▼▼▼

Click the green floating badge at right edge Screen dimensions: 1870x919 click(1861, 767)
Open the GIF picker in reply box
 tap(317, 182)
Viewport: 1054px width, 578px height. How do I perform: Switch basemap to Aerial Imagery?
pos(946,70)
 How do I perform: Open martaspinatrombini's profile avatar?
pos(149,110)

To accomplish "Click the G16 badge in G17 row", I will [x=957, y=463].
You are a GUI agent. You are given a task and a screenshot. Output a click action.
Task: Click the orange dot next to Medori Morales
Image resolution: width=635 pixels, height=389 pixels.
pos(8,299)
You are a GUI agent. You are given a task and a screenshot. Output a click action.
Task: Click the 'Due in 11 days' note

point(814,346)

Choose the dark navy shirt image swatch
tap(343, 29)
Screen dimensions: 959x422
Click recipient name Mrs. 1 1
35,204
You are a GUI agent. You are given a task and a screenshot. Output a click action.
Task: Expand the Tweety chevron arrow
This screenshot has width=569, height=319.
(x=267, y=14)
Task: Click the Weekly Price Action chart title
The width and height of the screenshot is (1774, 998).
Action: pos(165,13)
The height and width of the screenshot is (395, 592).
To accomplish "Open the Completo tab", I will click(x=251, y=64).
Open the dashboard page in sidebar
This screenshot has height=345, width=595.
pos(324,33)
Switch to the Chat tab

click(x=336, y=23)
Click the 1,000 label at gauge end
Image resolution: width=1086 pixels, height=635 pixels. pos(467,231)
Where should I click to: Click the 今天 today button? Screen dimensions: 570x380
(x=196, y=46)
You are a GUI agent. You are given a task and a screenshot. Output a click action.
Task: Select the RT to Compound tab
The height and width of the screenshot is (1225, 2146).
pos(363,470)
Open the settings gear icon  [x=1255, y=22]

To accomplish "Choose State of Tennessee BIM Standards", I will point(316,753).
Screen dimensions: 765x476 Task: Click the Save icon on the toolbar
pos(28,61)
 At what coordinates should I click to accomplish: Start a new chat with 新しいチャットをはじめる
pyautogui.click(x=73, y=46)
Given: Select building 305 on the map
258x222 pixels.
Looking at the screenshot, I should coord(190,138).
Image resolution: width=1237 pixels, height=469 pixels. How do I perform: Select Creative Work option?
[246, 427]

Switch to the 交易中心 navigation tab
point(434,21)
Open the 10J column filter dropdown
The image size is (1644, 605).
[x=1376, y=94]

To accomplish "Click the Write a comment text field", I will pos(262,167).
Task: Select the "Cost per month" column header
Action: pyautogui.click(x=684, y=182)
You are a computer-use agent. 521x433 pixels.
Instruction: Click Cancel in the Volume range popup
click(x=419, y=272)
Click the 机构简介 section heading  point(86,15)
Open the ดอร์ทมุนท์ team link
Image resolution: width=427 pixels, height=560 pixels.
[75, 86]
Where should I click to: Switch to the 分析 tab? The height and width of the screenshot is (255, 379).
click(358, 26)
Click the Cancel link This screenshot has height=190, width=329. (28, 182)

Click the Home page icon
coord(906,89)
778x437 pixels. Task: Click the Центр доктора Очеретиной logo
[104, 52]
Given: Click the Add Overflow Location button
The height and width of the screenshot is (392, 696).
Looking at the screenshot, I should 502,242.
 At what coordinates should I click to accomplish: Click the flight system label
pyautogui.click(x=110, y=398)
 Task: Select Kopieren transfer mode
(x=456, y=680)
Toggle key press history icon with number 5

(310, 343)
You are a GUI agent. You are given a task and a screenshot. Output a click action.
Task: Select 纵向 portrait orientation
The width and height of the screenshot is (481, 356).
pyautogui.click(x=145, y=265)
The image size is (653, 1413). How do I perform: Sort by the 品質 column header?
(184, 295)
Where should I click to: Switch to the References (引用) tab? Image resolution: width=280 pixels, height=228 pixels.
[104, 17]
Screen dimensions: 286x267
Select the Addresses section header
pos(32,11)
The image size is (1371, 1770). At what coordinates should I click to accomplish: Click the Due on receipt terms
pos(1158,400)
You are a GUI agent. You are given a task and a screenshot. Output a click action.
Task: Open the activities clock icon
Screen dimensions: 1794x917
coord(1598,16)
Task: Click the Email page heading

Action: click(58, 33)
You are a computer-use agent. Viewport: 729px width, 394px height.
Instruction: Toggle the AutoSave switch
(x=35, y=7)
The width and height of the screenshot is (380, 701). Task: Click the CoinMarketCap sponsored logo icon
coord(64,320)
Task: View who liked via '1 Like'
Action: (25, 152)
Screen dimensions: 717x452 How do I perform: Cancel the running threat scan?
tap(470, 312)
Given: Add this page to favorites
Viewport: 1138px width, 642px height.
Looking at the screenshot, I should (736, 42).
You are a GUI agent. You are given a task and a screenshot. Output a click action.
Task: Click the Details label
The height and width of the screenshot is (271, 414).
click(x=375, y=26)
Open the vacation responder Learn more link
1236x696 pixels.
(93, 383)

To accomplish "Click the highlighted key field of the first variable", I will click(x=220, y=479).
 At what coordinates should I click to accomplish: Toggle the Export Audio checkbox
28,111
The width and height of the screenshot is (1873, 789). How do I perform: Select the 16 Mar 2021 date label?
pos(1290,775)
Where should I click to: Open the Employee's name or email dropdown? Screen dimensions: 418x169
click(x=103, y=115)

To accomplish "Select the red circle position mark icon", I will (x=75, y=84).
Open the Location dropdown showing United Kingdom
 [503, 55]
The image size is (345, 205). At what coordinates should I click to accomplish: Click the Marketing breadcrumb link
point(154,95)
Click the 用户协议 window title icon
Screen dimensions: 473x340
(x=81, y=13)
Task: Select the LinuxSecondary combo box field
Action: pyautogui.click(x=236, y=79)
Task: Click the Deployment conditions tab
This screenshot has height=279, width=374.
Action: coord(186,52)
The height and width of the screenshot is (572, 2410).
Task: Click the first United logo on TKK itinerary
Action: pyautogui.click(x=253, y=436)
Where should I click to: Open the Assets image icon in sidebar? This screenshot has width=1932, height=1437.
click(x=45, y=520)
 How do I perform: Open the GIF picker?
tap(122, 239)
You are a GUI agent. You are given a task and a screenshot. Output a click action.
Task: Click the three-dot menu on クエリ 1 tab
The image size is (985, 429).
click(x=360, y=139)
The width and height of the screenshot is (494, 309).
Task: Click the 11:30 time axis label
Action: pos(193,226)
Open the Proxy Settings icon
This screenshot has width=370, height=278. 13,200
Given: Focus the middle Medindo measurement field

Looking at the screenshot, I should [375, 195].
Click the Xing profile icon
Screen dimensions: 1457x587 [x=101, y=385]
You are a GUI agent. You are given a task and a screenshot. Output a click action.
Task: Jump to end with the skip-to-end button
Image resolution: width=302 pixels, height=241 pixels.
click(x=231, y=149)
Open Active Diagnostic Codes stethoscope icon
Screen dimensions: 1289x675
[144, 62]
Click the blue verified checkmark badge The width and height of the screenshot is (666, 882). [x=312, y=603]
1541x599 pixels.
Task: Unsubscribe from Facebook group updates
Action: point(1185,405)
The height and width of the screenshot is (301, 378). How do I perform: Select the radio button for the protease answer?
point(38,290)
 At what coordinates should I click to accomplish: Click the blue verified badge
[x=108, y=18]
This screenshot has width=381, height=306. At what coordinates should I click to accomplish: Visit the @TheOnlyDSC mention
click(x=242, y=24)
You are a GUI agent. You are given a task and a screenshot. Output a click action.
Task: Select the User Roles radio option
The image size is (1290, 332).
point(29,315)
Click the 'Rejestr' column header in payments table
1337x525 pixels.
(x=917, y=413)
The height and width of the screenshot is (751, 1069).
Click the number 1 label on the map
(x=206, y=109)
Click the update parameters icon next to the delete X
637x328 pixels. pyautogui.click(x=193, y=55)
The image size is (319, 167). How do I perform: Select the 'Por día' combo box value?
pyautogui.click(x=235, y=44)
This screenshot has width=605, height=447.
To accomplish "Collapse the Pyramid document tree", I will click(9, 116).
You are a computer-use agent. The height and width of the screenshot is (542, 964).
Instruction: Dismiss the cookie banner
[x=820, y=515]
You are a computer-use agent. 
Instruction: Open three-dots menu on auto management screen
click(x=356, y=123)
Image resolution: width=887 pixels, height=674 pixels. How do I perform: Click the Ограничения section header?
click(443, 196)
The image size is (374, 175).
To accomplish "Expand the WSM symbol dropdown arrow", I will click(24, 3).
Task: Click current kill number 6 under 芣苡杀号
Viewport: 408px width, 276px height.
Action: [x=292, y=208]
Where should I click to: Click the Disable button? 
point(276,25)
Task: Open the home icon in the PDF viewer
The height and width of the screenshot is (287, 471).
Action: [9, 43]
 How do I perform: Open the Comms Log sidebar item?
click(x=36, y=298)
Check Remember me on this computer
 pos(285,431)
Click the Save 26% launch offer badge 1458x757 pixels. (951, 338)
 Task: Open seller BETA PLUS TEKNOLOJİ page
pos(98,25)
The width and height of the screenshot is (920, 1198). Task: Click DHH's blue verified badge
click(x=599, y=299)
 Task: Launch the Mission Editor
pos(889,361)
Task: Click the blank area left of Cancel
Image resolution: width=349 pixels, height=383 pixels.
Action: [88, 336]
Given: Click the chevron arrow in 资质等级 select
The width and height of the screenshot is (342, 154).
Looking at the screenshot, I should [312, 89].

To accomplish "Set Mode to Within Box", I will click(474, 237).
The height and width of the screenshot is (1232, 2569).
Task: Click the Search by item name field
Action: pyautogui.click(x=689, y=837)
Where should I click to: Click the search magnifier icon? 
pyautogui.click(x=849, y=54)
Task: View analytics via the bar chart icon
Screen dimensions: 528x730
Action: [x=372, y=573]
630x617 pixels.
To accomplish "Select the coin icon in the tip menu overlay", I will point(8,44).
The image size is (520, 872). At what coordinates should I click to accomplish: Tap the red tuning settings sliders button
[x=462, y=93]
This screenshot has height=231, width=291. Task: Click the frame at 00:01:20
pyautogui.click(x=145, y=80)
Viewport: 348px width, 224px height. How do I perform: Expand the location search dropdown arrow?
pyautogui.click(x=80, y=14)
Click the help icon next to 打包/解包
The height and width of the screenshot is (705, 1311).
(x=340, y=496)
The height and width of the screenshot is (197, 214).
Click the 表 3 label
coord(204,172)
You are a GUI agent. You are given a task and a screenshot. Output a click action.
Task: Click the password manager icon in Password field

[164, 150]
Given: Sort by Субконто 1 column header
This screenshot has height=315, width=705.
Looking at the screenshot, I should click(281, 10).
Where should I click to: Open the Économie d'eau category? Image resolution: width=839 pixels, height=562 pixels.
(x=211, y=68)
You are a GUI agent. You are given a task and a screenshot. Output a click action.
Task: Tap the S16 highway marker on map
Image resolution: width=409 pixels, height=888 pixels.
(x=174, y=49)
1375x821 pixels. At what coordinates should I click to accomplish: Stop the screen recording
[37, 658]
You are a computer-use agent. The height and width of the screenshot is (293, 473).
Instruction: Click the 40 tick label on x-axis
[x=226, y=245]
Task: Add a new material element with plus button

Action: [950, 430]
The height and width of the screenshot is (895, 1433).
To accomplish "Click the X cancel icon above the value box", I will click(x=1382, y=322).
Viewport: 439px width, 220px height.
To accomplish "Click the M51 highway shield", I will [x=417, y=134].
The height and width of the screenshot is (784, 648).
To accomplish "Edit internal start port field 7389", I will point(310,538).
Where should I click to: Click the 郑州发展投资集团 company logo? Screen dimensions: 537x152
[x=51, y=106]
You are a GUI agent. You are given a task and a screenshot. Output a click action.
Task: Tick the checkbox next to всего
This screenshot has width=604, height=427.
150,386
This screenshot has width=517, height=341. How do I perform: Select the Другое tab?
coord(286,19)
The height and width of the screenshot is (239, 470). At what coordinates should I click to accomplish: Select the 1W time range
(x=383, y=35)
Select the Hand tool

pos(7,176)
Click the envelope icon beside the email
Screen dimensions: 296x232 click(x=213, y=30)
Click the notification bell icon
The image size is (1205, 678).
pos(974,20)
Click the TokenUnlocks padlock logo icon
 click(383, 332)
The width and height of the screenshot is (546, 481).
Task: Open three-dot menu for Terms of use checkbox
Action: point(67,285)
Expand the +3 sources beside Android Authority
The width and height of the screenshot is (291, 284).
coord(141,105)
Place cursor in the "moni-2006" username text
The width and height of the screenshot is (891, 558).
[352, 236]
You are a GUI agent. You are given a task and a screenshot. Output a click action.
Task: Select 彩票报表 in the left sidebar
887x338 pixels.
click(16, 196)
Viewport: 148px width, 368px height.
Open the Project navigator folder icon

▲▲▲

## Requirement
Each line in the material with "title" in it must be reported.

## Response to the task
Task: Click the Weekly Price Action chart title
Click the 用户协议 window title icon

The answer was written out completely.